In After Tin Man, Redwood considers the hierarchy of figurative painting as a subject. Having previously explored the dynamic potential of portraiture, landscape, and still life, Redwood embraces genre painting or scenes from everyday life, imagining a suite of large-scale figurative works suggesting a time to come after an unlikely culprit. In these paintings, grounded in a myriad of historical references, the figure emerges at times forcefully and at others tentatively from within abstract fields. Redwood considers a symbolic alternative to an armor-clad character operating in the absence of a heart. The work emerges as a nostalgic gesture in the face of current cultural and social upheaval: togetherness, humor, cooperation, and human emotion are on display as an antidote to disconnection. Simultaneously, the potential for the opposite is discernible, as our modern human isolation is shared with this protagonist composed of brush strokes and previously inert materials. Shifting deftly between interior and exterior compositional states, the works are narrative in their suggestion of past and present action but remain uncertain evocative propositions rather than compulsory plots.

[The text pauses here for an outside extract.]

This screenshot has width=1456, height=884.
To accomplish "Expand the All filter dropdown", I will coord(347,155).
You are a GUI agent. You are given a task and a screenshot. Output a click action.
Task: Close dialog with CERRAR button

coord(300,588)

Based in Amsterdam, de Jong is best known for his evocative sculptural installations and tableaux that combine figurative elements with provocative mise-en-scènes. His vignettes borrow from theatrical principles to stage eerie narrative fragments, often bordering on the tragicomic and grotesque. By working with industrial materials such as styrofoam and polyurethane, as well as with more traditional sculptural media like bronze, de Jong deliberately combines high and low cultural references and materials in quasi-allegorical mashups. His work often invokes the art historical alongside contemporary political issues and topical interests, delivered with a feeling of post-apocalyptic futurity.

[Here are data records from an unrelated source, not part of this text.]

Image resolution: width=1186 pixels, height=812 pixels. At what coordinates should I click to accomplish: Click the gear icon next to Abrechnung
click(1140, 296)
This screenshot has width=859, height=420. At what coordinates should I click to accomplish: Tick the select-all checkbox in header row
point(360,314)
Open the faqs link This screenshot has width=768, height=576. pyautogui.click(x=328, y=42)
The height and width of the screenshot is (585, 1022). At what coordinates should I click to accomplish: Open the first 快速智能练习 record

De Jong studied at the Academy of Visual Arts and the Rijksakademievan Beeldende Kunsten for Visual Arts in Amsterdam and was awarded the Prix de Rome for Sculpture in 2003. The artist's works are held in several prominent institutional collections, including the Los Angeles County Museum of Art (LACMA), The Margulies Collection (Miami), GEM Museum of Contemporary Art at The Gemeentemuseum Den Haag (Netherlands), and The Saatchi Collection (London, UK). Folkert de Jong has exhibited in the Busan Biennale, South Korea, (2016); the first Kiev International Biennale of Contemporary Art, Ukraine (2013); the Glasgow International Festival of Visual Art, Scotland (2012); the 17th Biennale of Sydney, Australia (2010); and the Athens Biennial, Greece (2007). Recent solo exhibitions include, Weird Science, GEM Museum of Contemporary Art at The Gemeentemuseum Den Haag (2017); And Nothing But the Truth, Brand New Gallery, Milan, Italy, (2016); Holy Land, James Cohan Gallery, New York (2015); Court of Justice, Galerie Fons Welters, Amsterdam (2015); Hepworth Wakefield, Wakefield, UK (2014); Musée d’Évreux, Évreux, France (2014); Desengaño, Galeria Luis Adelantado, Valencia, Spain (2014); Amabilis Insania: The Pleasing Delusion, Middelheim Museum, Antwerp, Belgium (2013); Une Vie d’IIlusions, Musée d’art Contemporain, Rocheouart, France (2013); Actus Tragicus, MUDAM Museum, Luxembourg (2013), and Folkert de Jong, Portland Art Museum, Portland, Oregon (2013).

De Jong is the subject of a mid-career retrospective at the Museum of Contemporary Art Tucson, Last Nation, on view April 7 to June 30, 2018. His work was recently donated by Cliff and Mandy Einstein to the Museum of Contemporary Art, Los Angeles.